Begin DATA EXTRACT
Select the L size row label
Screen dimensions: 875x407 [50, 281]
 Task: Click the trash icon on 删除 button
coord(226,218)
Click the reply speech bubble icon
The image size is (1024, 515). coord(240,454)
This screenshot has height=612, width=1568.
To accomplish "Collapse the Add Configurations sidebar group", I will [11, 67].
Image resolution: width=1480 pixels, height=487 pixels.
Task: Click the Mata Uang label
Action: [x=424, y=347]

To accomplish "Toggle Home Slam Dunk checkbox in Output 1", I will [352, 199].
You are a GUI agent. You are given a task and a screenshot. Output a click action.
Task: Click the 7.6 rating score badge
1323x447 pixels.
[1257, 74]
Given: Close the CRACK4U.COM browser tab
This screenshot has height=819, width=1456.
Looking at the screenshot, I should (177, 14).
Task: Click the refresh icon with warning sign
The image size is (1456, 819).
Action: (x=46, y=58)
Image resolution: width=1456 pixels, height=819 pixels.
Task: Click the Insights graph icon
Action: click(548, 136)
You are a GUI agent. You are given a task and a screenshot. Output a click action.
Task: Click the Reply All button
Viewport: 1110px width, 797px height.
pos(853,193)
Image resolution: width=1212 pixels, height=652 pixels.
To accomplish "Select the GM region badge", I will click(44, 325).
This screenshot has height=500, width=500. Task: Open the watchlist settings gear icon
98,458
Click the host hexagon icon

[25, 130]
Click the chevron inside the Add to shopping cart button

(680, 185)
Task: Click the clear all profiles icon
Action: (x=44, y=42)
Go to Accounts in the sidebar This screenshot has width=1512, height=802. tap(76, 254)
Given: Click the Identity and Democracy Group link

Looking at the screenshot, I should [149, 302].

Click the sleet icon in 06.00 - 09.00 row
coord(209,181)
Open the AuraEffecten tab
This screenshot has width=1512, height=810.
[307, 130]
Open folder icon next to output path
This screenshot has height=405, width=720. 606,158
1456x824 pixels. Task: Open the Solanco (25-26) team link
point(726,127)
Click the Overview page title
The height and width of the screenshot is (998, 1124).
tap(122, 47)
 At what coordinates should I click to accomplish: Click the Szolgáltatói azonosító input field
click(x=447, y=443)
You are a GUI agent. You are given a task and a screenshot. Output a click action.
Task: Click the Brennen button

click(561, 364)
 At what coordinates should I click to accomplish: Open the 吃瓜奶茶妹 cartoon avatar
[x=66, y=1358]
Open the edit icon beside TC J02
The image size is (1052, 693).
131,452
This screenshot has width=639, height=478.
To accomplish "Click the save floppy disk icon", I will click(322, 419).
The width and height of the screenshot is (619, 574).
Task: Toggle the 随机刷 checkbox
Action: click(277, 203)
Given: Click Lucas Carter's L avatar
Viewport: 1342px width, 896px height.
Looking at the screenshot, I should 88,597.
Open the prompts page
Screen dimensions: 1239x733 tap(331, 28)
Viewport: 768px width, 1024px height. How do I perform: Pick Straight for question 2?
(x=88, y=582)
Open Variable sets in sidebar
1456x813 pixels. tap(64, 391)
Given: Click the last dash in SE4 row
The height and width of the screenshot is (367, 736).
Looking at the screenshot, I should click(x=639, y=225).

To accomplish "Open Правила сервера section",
End DATA EXTRACT
:: REQUIREMENT ::
Put the data from the line with "Open the AuraEffecten tab" up to and including the line with "click(x=447, y=443)" into a Markdown table with the columns Row and Text, numbering each line and skipping blank lines.

:: OUTPUT BELOW ::
| Row | Text |
|---|---|
| 1 | Open the AuraEffecten tab |
| 2 | This screenshot has width=1512, height=810. |
| 3 | [307, 130] |
| 4 | Open folder icon next to output path |
| 5 | This screenshot has height=405, width=720. 606,158 |
| 6 | 1456x824 pixels. Task: Open the Solanco (25-26) team link |
| 7 | point(726,127) |
| 8 | Click the Overview page title |
| 9 | The height and width of the screenshot is (998, 1124). |
| 10 | tap(122, 47) |
| 11 |  At what coordinates should I click to accomplish: Click the Szolgáltatói azonosító input field |
| 12 | click(x=447, y=443) |